To NEG or not to NEG? Will a leader please stand up?

Some thoughts on the Australian crisis.

As long as the Turnbull Government keeps trying to have a-bob-each-way on climate change, our economy will continue to be cruelled and our politics broken.

The NEG in its original form is either imperative to saving the planet or it is not.

If the Government thinks human-induced carbon dioxide emissions are endangering the planet it should drop the pretence that low emissions, low electricity bills and reliable power supply are compatible. Just tell us to take our medicine for the good of the planet.

At least Labor’s policy is clear even though it denies it will hurt.

Both parties are hypocritical about relying on record coal export royalties to fund their programs.
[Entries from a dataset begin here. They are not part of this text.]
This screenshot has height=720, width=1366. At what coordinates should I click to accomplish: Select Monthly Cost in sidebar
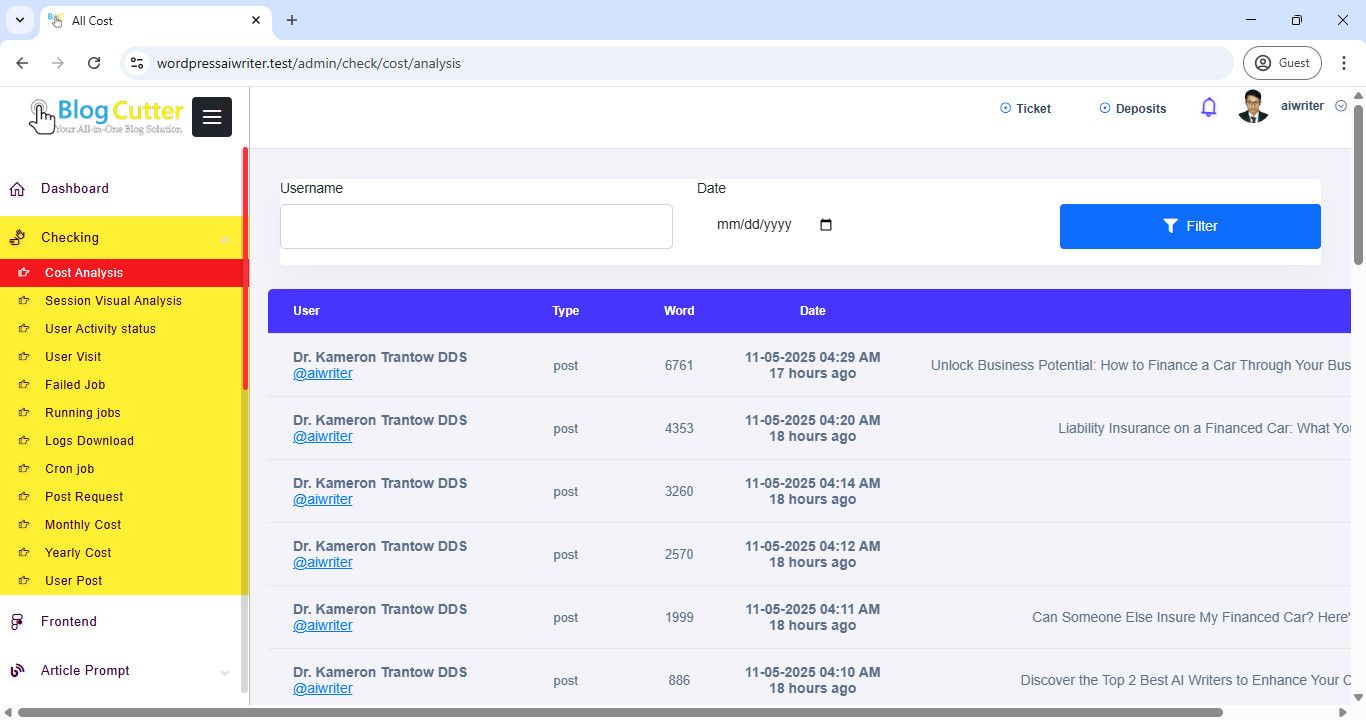[83, 525]
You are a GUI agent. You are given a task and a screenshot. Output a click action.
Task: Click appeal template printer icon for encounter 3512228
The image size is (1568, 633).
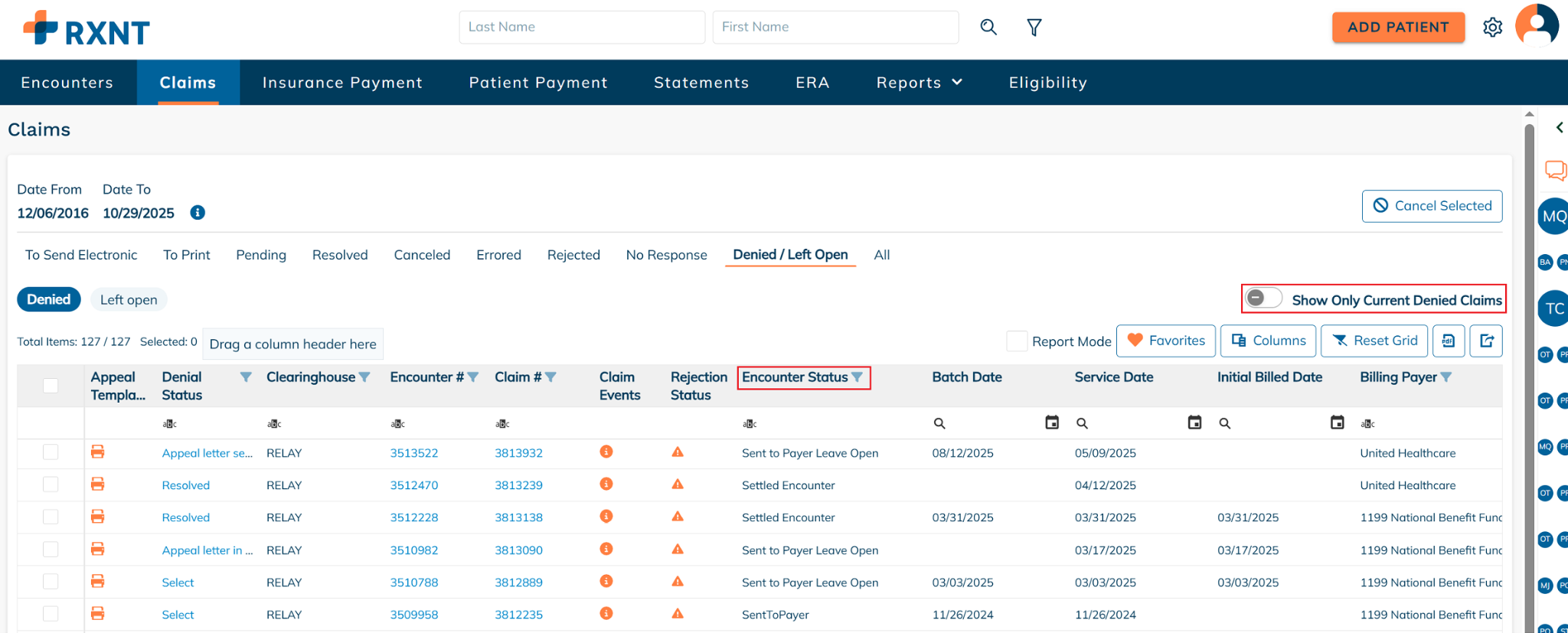pyautogui.click(x=97, y=517)
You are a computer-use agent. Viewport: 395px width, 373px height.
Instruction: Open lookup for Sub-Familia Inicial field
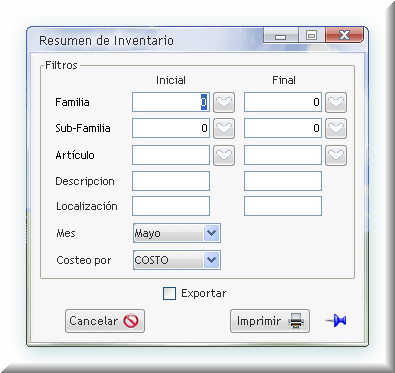pyautogui.click(x=224, y=128)
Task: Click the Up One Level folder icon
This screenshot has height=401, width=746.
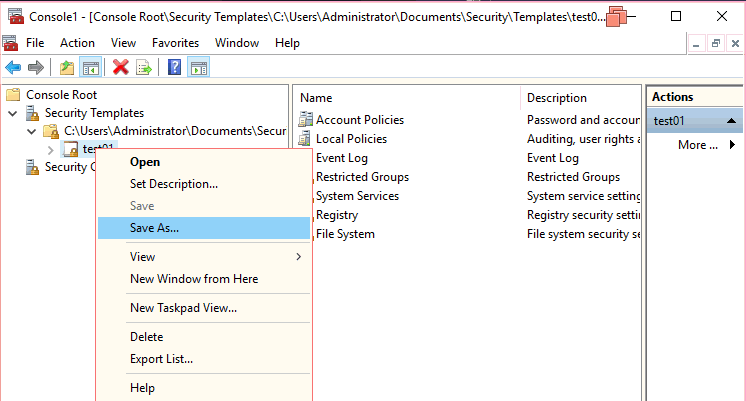Action: point(66,68)
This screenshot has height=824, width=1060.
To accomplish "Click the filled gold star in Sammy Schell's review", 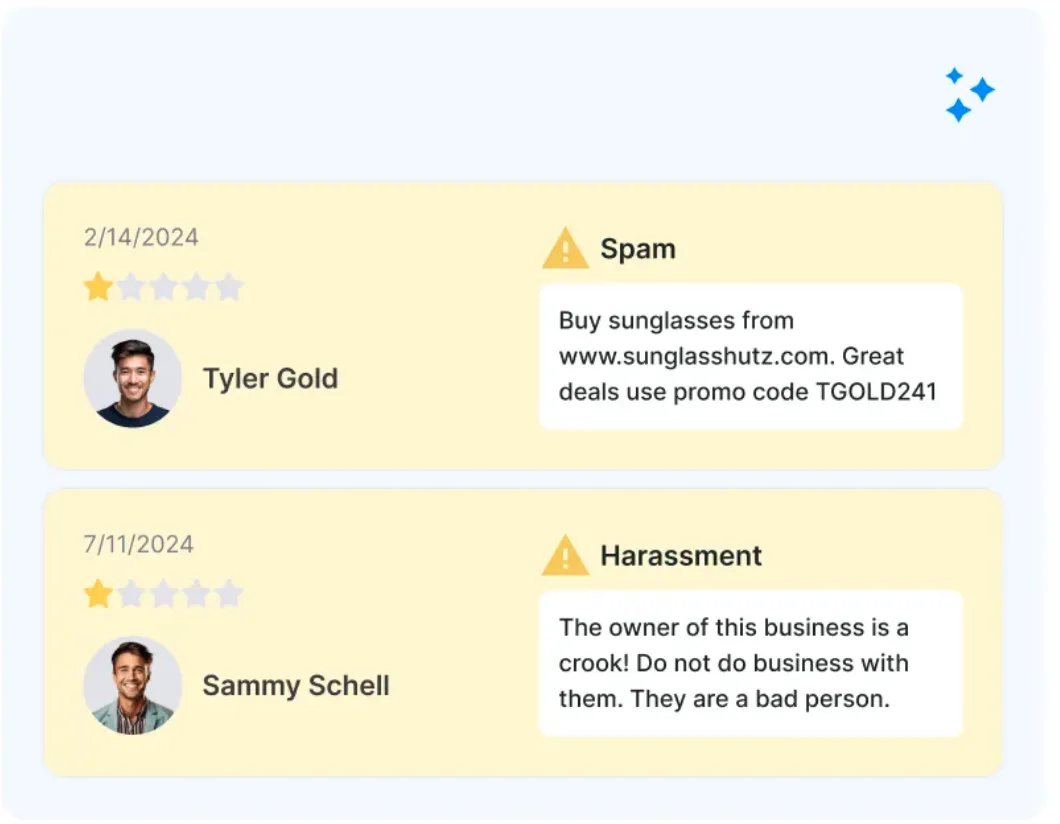I will tap(98, 595).
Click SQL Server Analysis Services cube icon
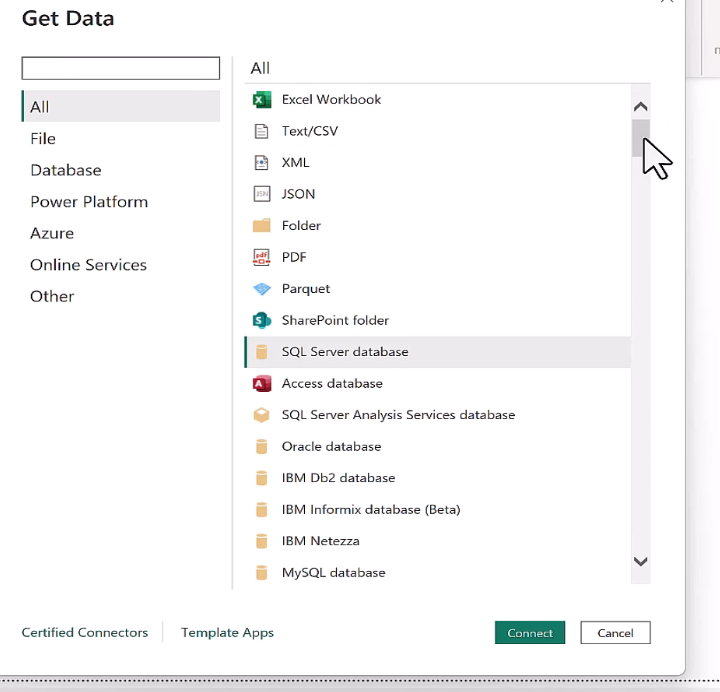The image size is (720, 692). click(x=262, y=415)
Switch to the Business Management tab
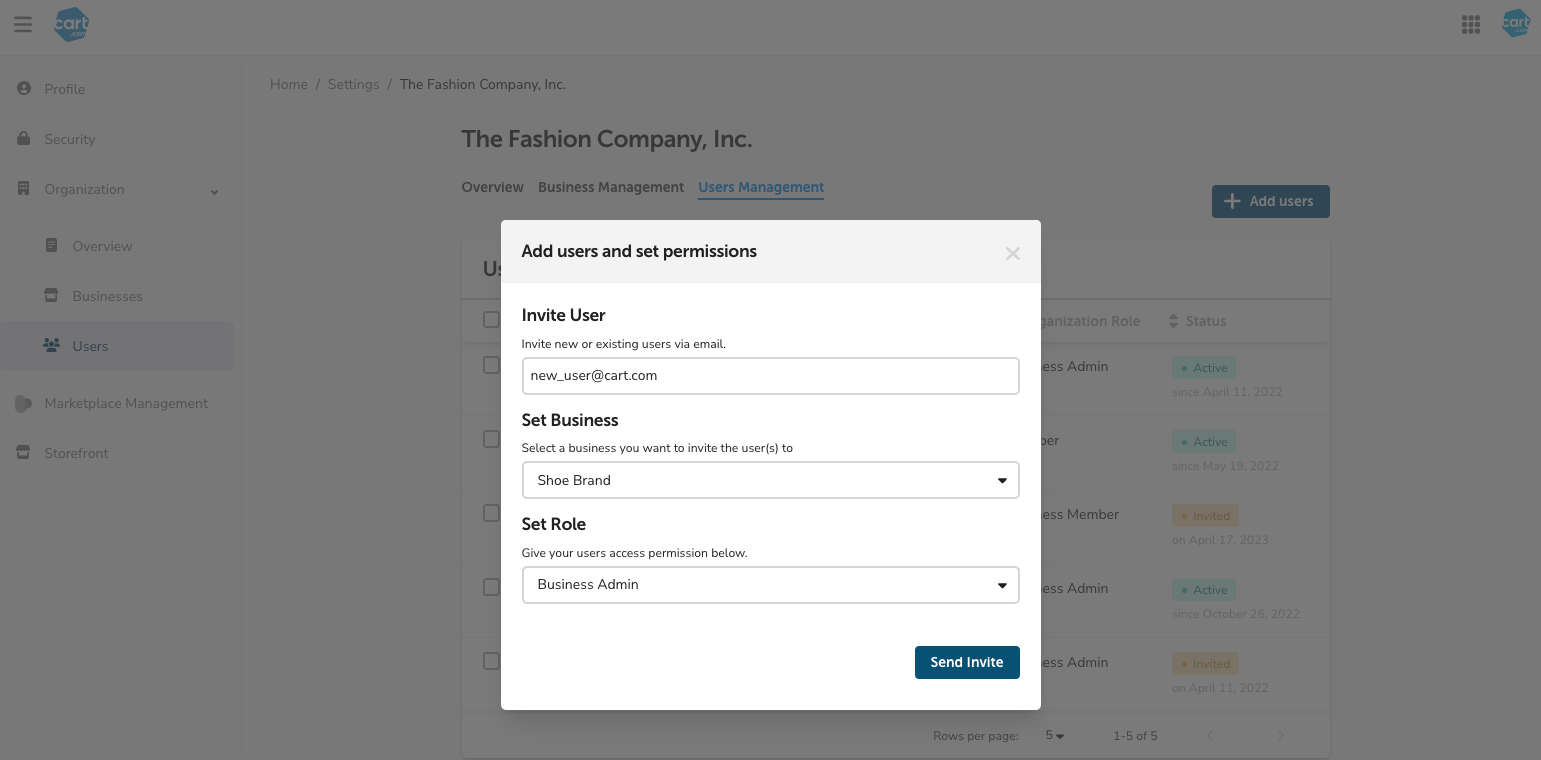This screenshot has height=760, width=1541. [611, 187]
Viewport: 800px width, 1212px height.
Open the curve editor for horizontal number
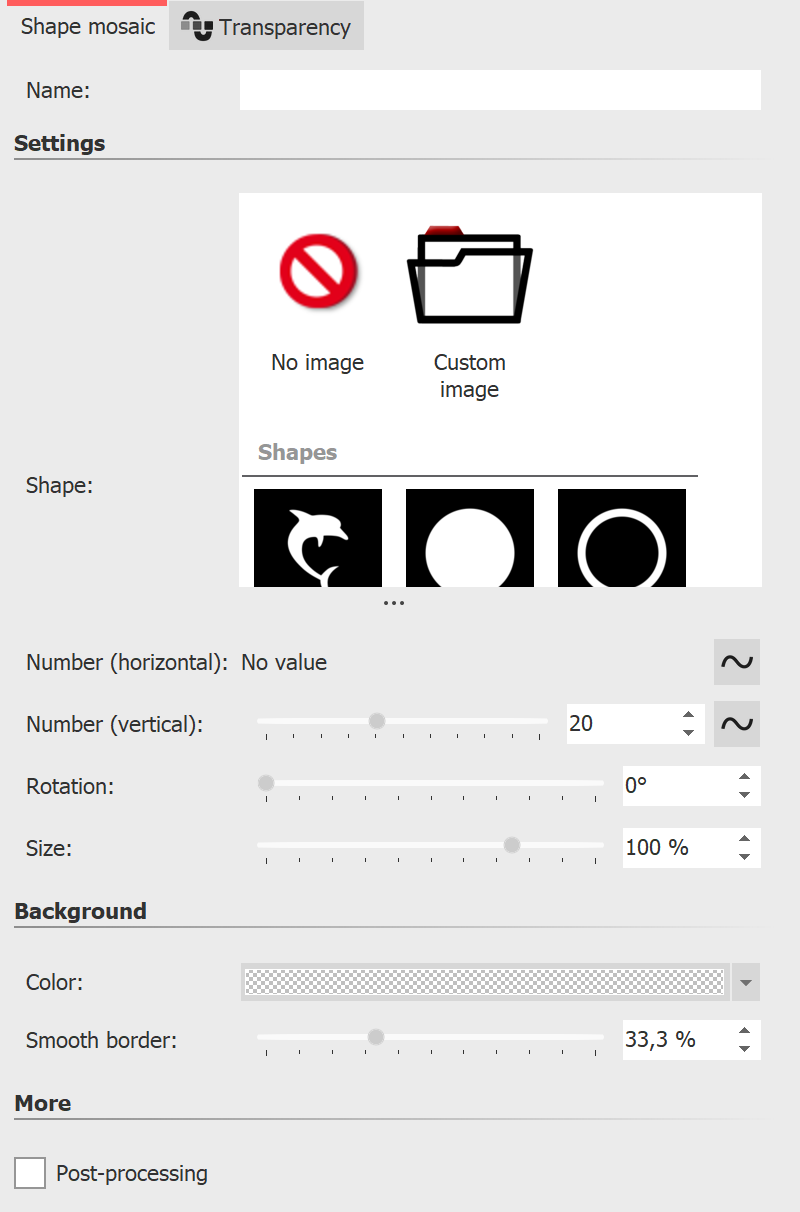tap(736, 662)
That Labor and the Coalition are happy for our coal to be shipped and burned overseas but just not in new power stations here should be a collective ‘what the …….’ moment.

If coal is killing the planet, shut the mines and forgo the cash.

You have to admire the Greens. At least they are principled and consistent.

They can’t tell us how they will keep the lights on and deal with massive unemployment after they shut the coal industry. But everything looks fine from within the goat cheese circle.

If the Government really believed its Paris rhetoric, it would just get real and switch to a zero emissions nuclear economy. We could lead the world in clean energy and we would benefit economically from uranium exports.

The fact that the Coalition supports the ban on this even being explored should make every Australian suspicious of the green-left economic path we are on.

Is it about climate or is it about some other grand green socialist agenda? And why is the Coalition in on this?

Because after curtailing electricity, climate ideology is coming to cull the flatulating national cattle herd and the sheep flock.

Where is this all going to end?

If we keep feeding the green crocodile it will eventually eat us.

Appeasing the Greens and Labor is not the way to achieve lower electricity bills and reliability of supply for job-creating industries.

No one on the planet is trying to do what we are. China, India and America are not playing. Britain’s renewables are backed up by nuclear across the Channel.

Unless the Coalition as a group unit are prepared to confront these truths with conviction like Andrew Hastie did this week, their leadership woes will continue.

They should drop their mind-bogglingly complicated NEG, drop the subsidies for unreliable power and let the market determine the most cost-effective and reliable energy solutions.

As Cory Bernardi has repeatedly argued, the Commonwealth could bundle the half a billion dollars a year it spends on electricity and offer this to the energy provider able to build the most cost-effective baseload power.

That would inject reliability, averting the risk of summer blackouts and electricity rationing for job-sustaining industry.

Instead of playing political power games which skirt around the substantive issues, someone needs to stand up and argue the evidence with conviction.

But while ever the Coalition halts between two opinions, our nation suffers. There needs to be a contest of ideas and policy needs to be settled. This has been a lost decade.

Saying the emperor has no clothes will take courage.

Until that happens, Australians will continue to wake up to leadership and climate groundhog days.

Before long the current trajectory will gift government to Labor and the Greens. Then it will be lights out.